» **Instruction**
Copy the records below word for word, from the line with "Task: Click the Next button" up to and including the line with "pyautogui.click(x=969, y=747)", leaving out the pictures.

» **Supplied material**
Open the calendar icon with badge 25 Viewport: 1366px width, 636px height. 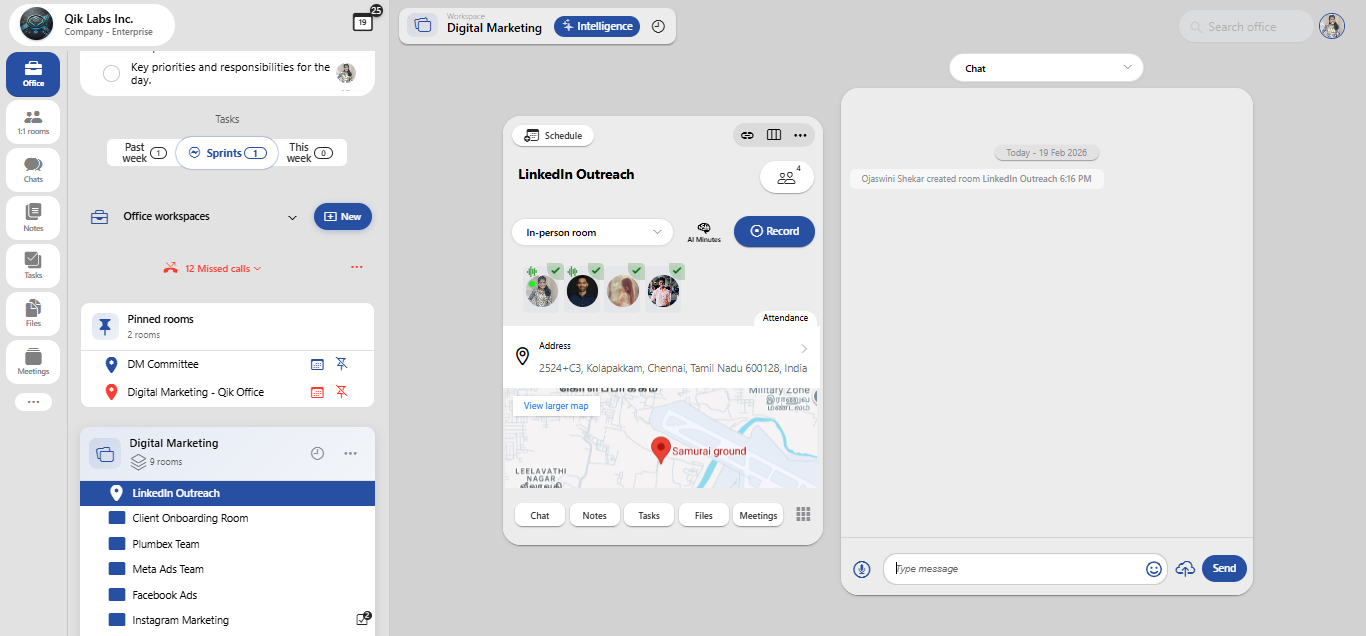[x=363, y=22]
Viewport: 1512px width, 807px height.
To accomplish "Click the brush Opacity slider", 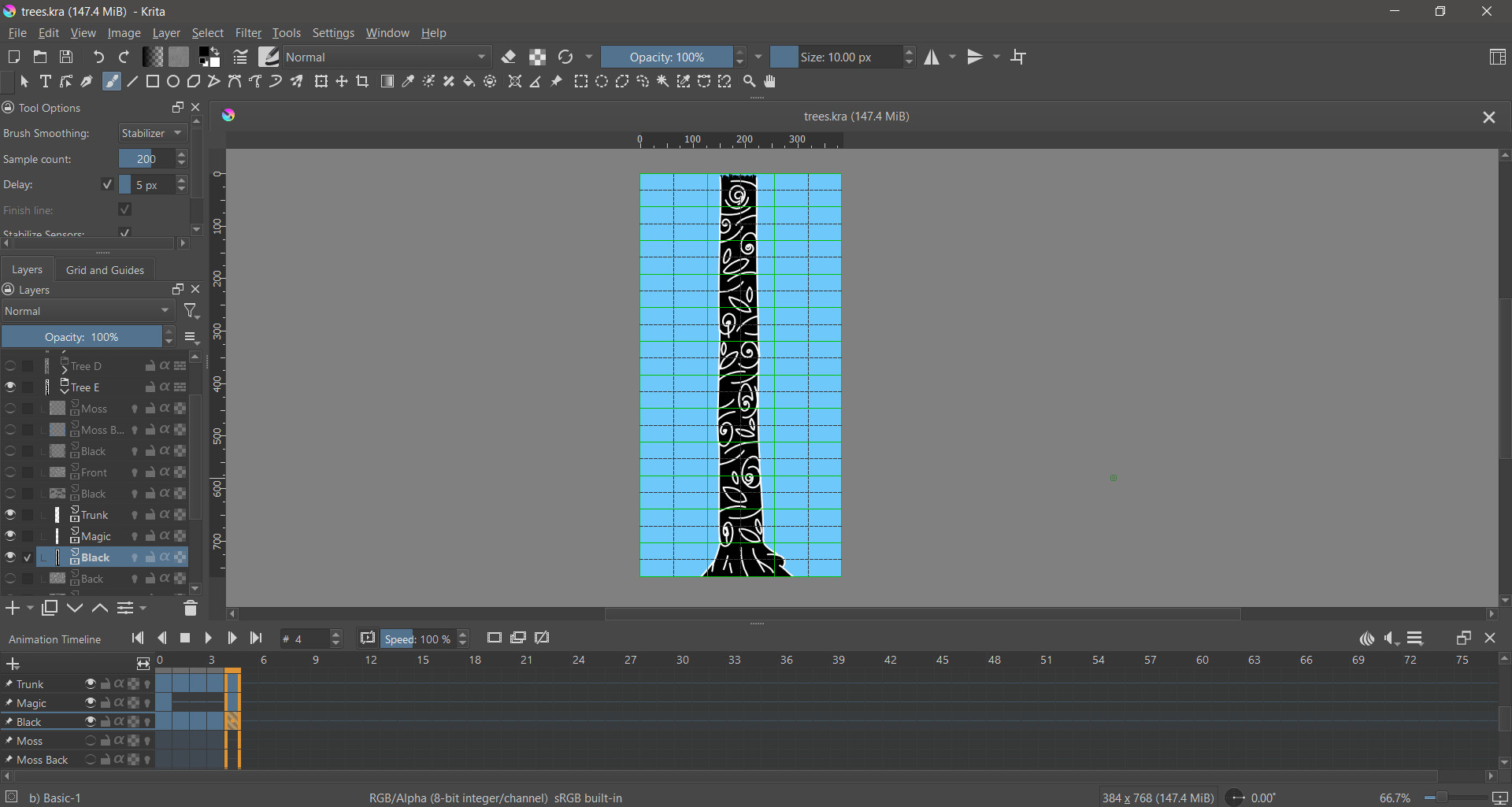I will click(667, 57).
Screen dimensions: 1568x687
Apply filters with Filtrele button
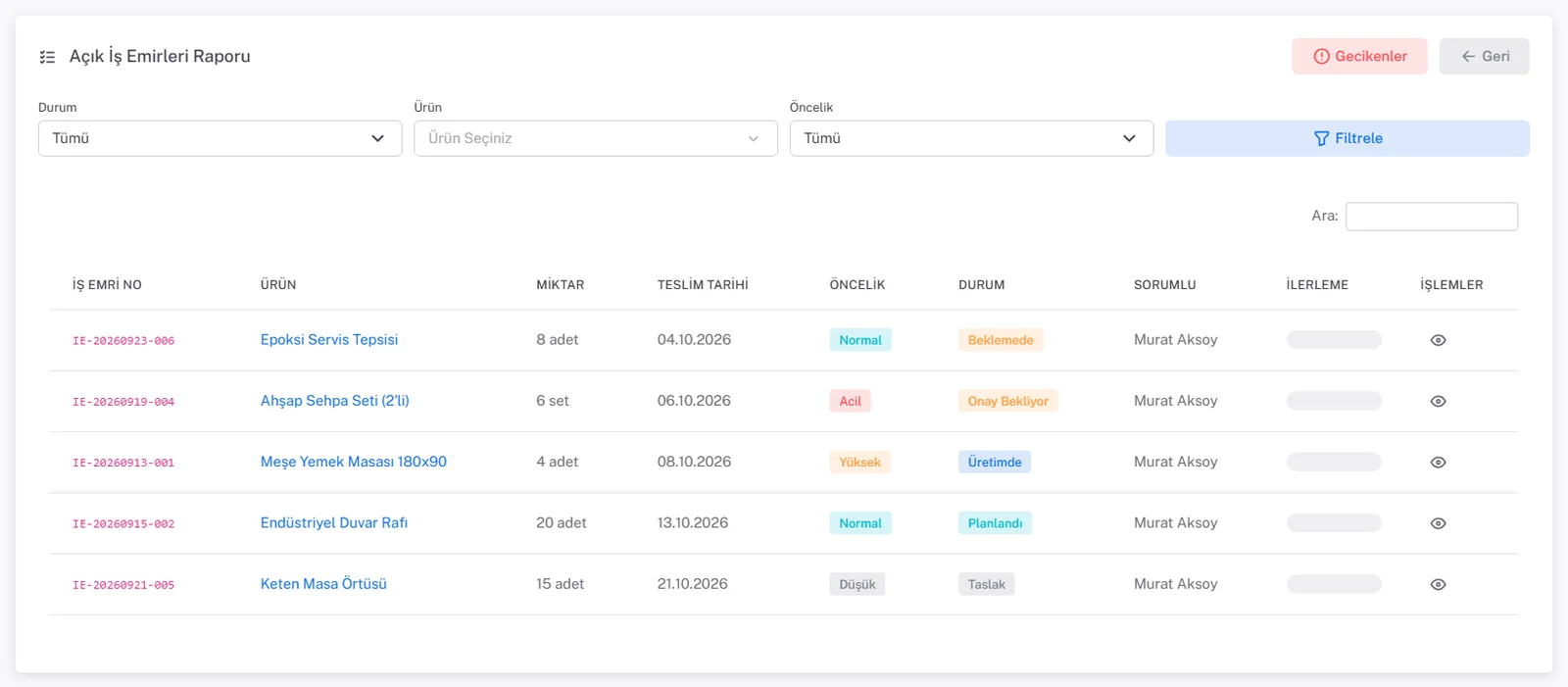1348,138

...

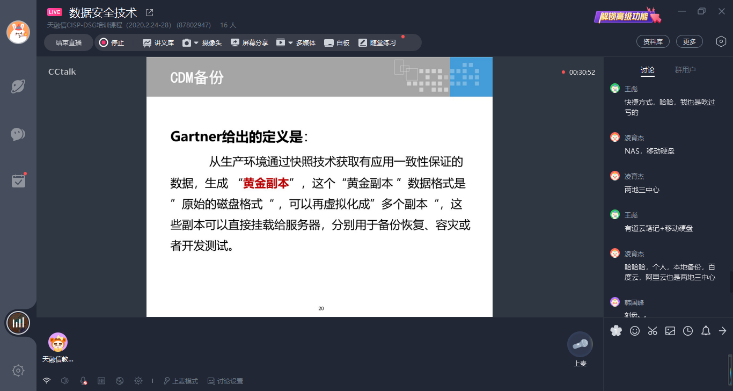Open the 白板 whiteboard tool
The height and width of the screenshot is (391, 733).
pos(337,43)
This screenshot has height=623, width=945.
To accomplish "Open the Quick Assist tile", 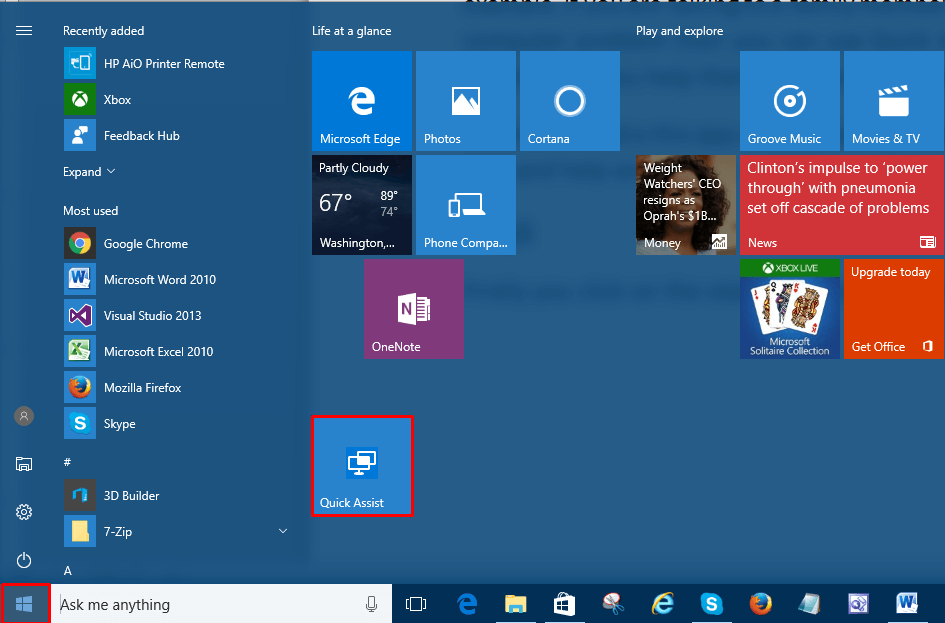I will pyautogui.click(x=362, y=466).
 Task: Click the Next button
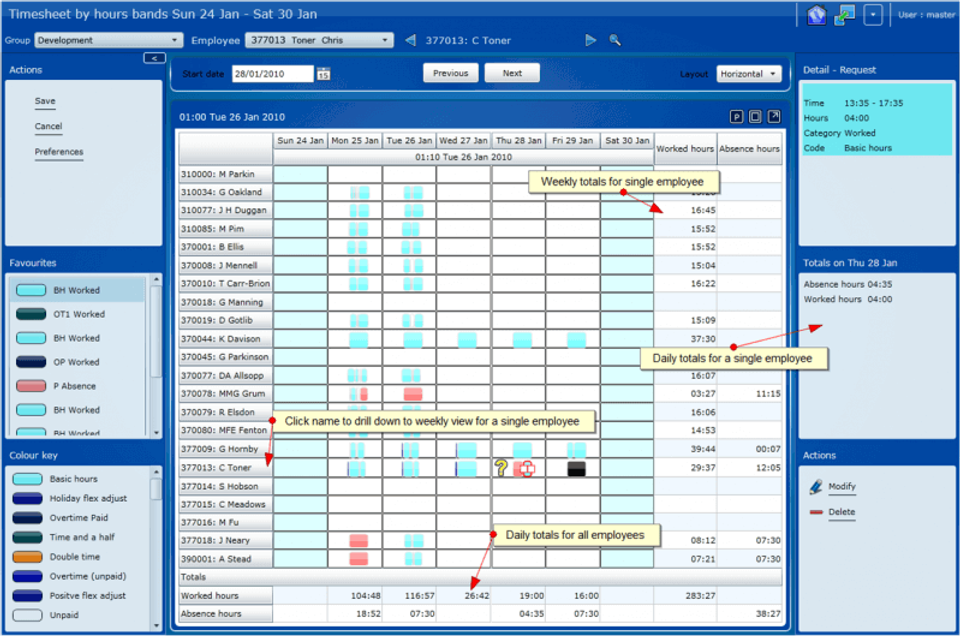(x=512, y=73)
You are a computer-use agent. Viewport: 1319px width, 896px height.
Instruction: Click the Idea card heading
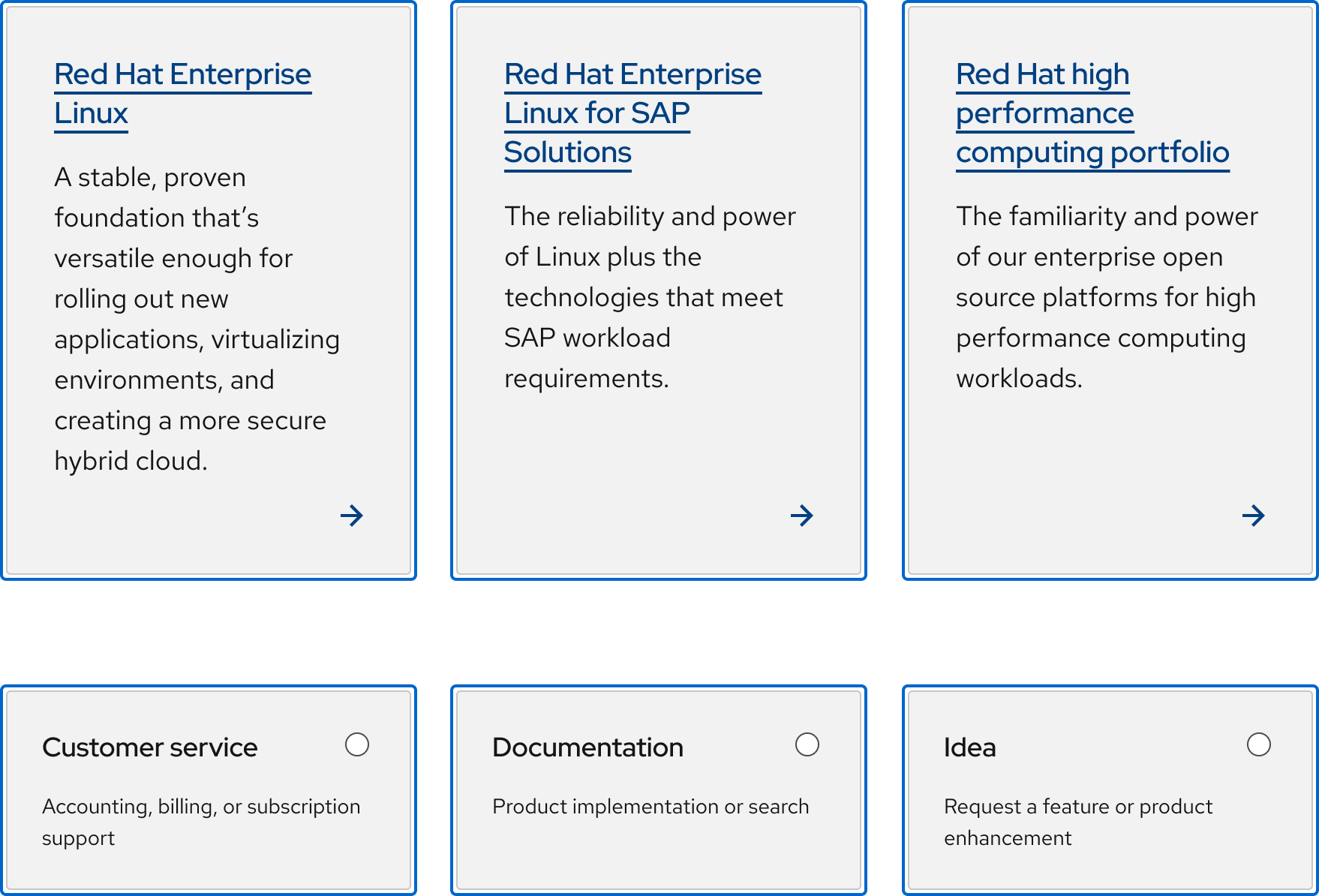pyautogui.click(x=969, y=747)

» **Result below**
 Task: Click the Next button
(x=512, y=73)
You are a computer-use agent. Viewport: 1319px width, 896px height.
Instruction: Click the Idea card heading
pyautogui.click(x=969, y=747)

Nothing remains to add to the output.